Most of the stolen material came from one source, Eliphas Levi, who’d been initiated into ceremonial magic by the British Rosicrucians, a German secret society that began during the Reformation by claiming access to phony ancient secrets. A Frenchman, Levi was on his way to becoming a Catholic Priest when he got sidetracked by paganism and took the name of a Jew. His biggest legacy was the creation of our modern Tarot cards.

Far as I know, only one author has accused Pike of being a secret British agent, and that would be Anton Chaitkin of the Lyndon LaRouche organization. Anton paints Pike as a Satanist, glutton and human monster incarnate, ignoring the fact Pike was actually considered one of the most gracious and well-mannered gentlemen of his time by many of those who came into contact with him.

The LaRouche organization has picked up where the John Birch Society left off, creating a wide swath of disifno all based on real conspiracy theory, but leading off into one rabbit hole or another. Just enough real info to make the disinfo go down the unsuspecting gullet. So I wouldn’t jump to any conclusions based on what a LaRouchite would have to say. Also, keep in mind LaRouche himself, is a Grand Master in French Freemasonry, a fact he never tries to conceal. Not to mention the John Birch Society was founded by Freemasons and members of the Council on Foreign Relations. In controlled dialectics, the fox is always put in charge of the hen house. Notice the Birch Society was organized similar to the masonic lodges, with 40-50 members in each cell, their identities kept completely secret. They are famous for having high-ranking masons and Mormons in their ranks.

If the Civil War was fomented to prevent Philadelphia from eclipsing London as the center of global finance, that feat has to be one of the greatest undercover mission impossibles of all time. And notice the American banking center shifted during the War to Wall Street.
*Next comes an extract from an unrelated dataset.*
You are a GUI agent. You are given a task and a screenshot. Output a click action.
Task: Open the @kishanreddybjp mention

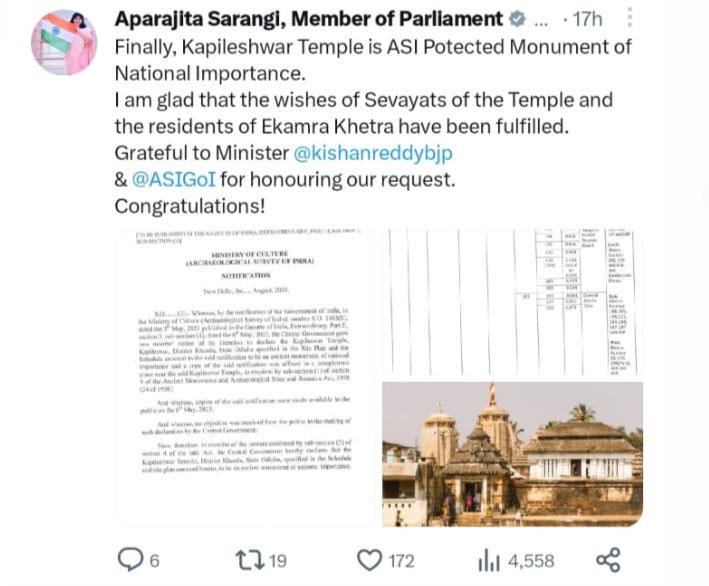tap(372, 154)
If you want to read more about Pike, Robert Guffey has published an entertaining book, Cryptoscatology: Conspiracy Theory as Art Form (Trine Day.) Although an admittted 32nd Degree Mason, Duffey presents a balanced portrait and has a lot of interesting material in his book. The best thing about his work is he maintains a sense of humor through-out.

One tidbit I almost forgot to mention: Pike was charged with treason after the Civil War and because he’d used the Indian tribes to foment terror against the North, he might have even been hanged had Lincoln lived. Fortunately for Pike, as one of his first acts as President, Andrew Johnson awarded the Supreme Master Mason and Magus a complete pardon for all his war crimes. Pike went from hiding out in Canada in fear for his life, to being accorded full masonic ceremonies inside the White House, recognizing his prowess in the occult. The incoming President Andrew Johnson, was, after all, a devout Freemason, and, as such, he considered Albert Pike as his guiding authority in all things mystical.